INPUT DATA |
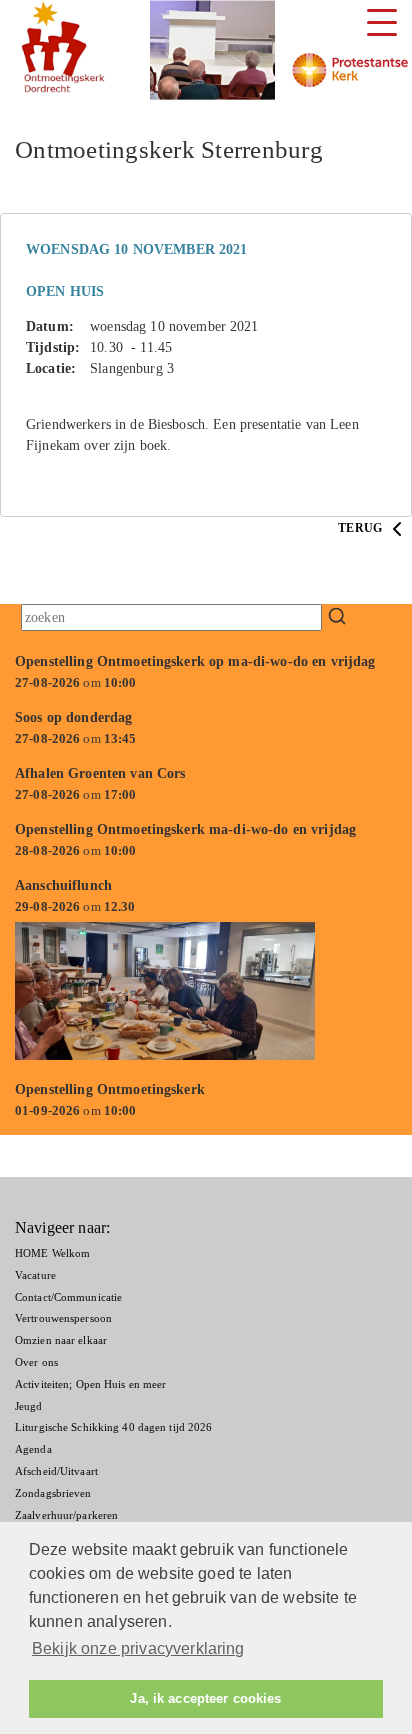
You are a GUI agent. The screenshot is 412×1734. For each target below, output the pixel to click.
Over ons (36, 1362)
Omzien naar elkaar (61, 1340)
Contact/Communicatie (68, 1297)
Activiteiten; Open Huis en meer (90, 1384)
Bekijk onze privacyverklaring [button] (138, 1648)
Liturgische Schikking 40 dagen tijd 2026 (113, 1427)
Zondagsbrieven (53, 1493)
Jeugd (29, 1406)
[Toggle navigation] (382, 22)
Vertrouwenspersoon (63, 1318)
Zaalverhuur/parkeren (66, 1515)
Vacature (35, 1275)
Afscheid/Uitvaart (56, 1471)
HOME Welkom (52, 1253)
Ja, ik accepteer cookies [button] (205, 1699)
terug (361, 528)
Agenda (33, 1449)
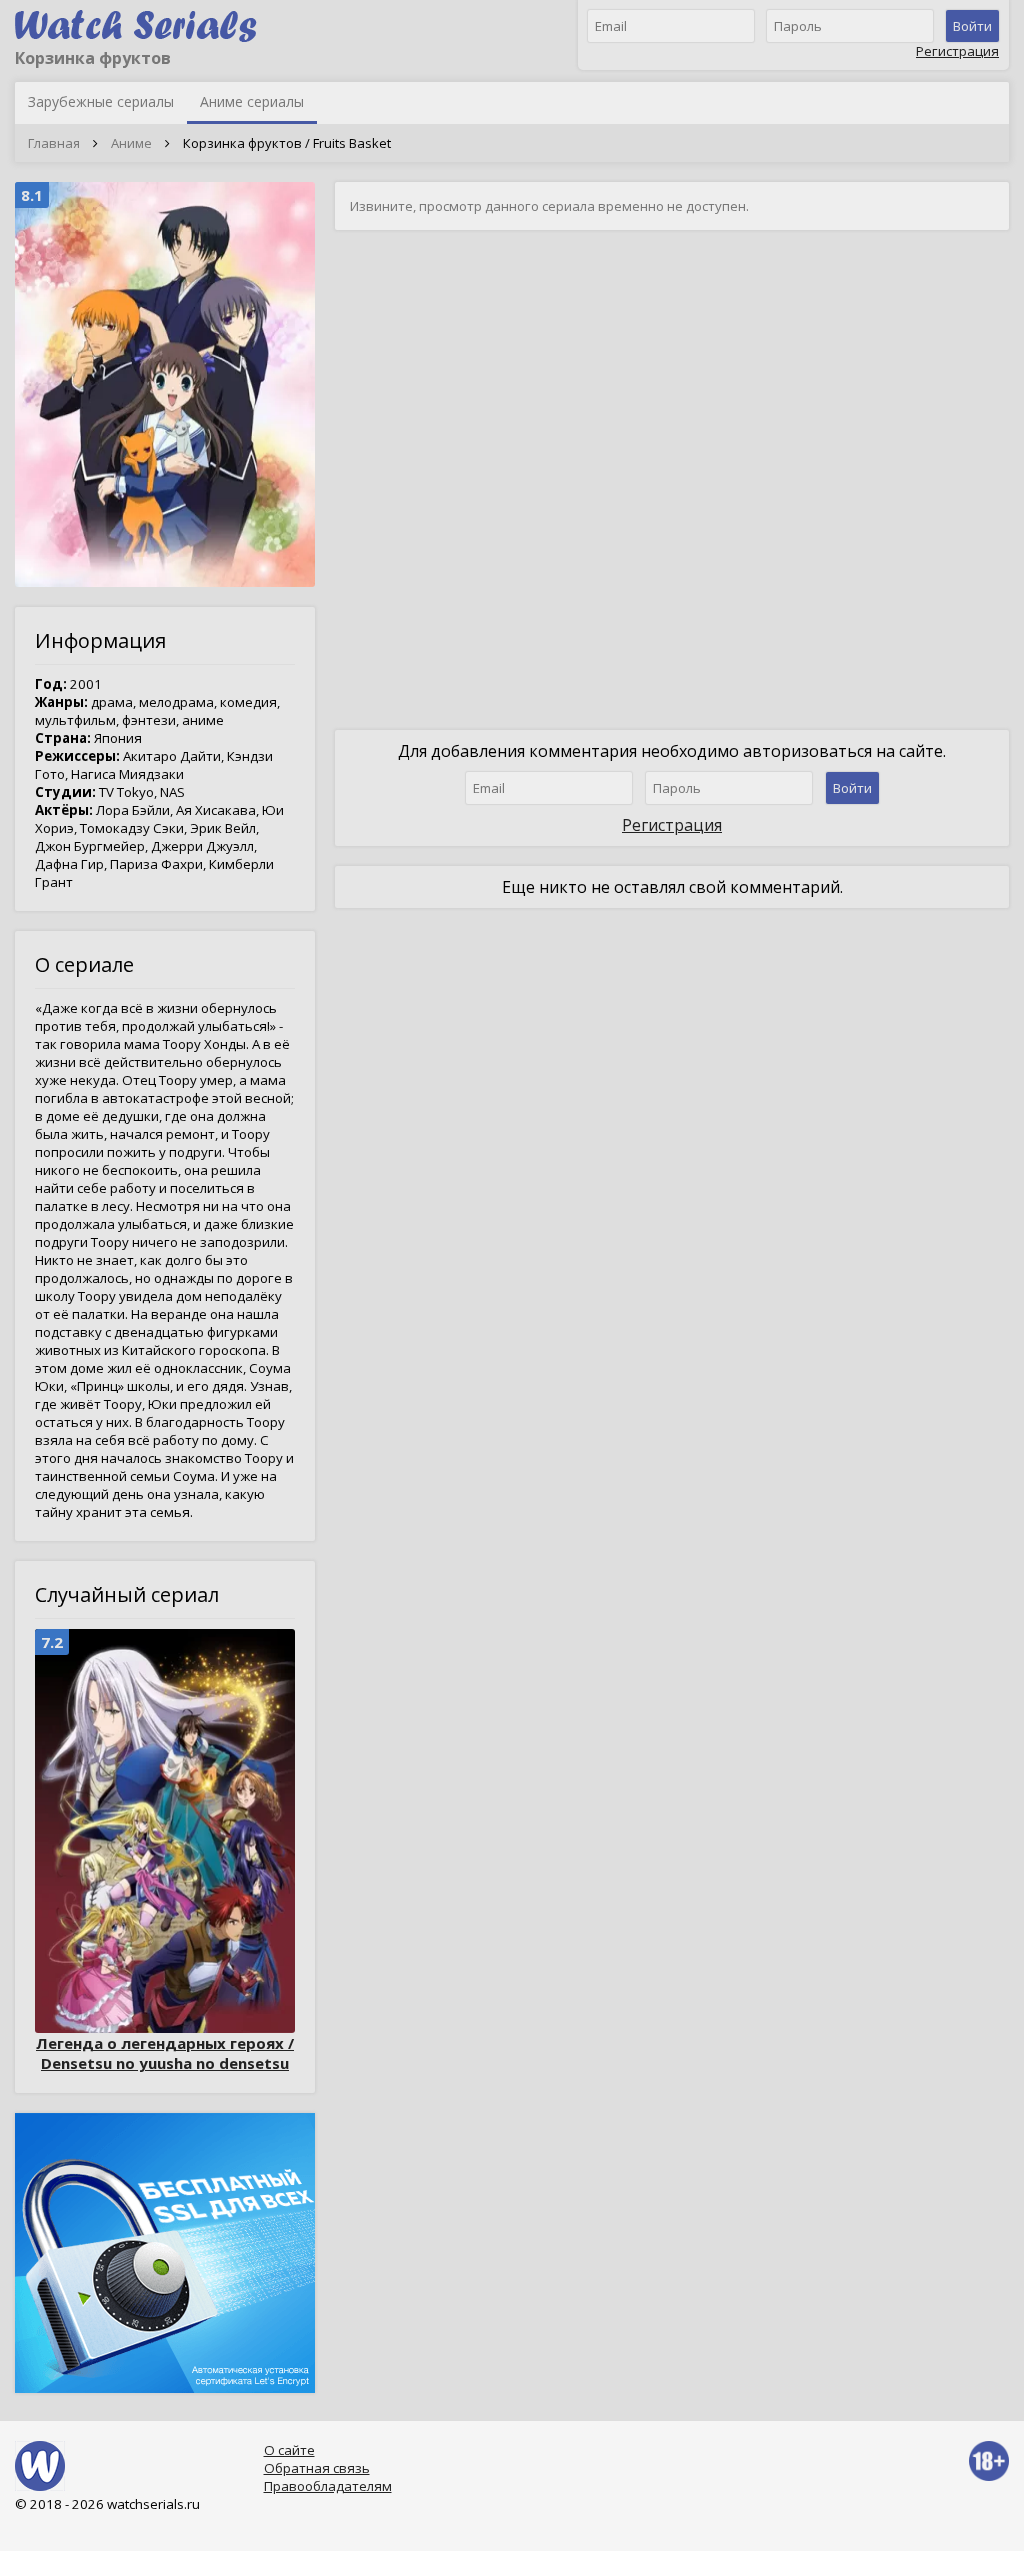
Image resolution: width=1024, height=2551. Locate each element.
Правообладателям (328, 2486)
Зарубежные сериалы (101, 101)
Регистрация (957, 51)
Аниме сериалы (252, 101)
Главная (54, 143)
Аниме (131, 143)
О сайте (289, 2450)
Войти (972, 26)
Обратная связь (317, 2468)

WHAT TO DO |
Write the records out in full, word for word; leave every picture behind.

ANSWER TO THE PROBLEM |
You are a GUI agent. The screenshot is 412×1734. For each target below, output the pixel to click.
Over ons (36, 1362)
Omzien naar elkaar (61, 1340)
Contact/Communicatie (68, 1297)
Activiteiten; Open Huis en meer (90, 1384)
Bekijk onze privacyverklaring [button] (138, 1648)
Liturgische Schikking 40 dagen tijd 2026 (113, 1427)
Zondagsbrieven (53, 1493)
Jeugd (29, 1406)
[Toggle navigation] (382, 22)
Vertrouwenspersoon (63, 1318)
Zaalverhuur/parkeren (66, 1515)
Vacature (35, 1275)
Afscheid/Uitvaart (56, 1471)
HOME Welkom (52, 1253)
Ja, ik accepteer cookies [button] (205, 1699)
terug (361, 528)
Agenda (33, 1449)
Image resolution: width=1024, height=2551. Locate each element.
Правообладателям (328, 2486)
Зарубежные сериалы (101, 101)
Регистрация (957, 51)
Аниме сериалы (252, 101)
Главная (54, 143)
Аниме (131, 143)
О сайте (289, 2450)
Войти (972, 26)
Обратная связь (317, 2468)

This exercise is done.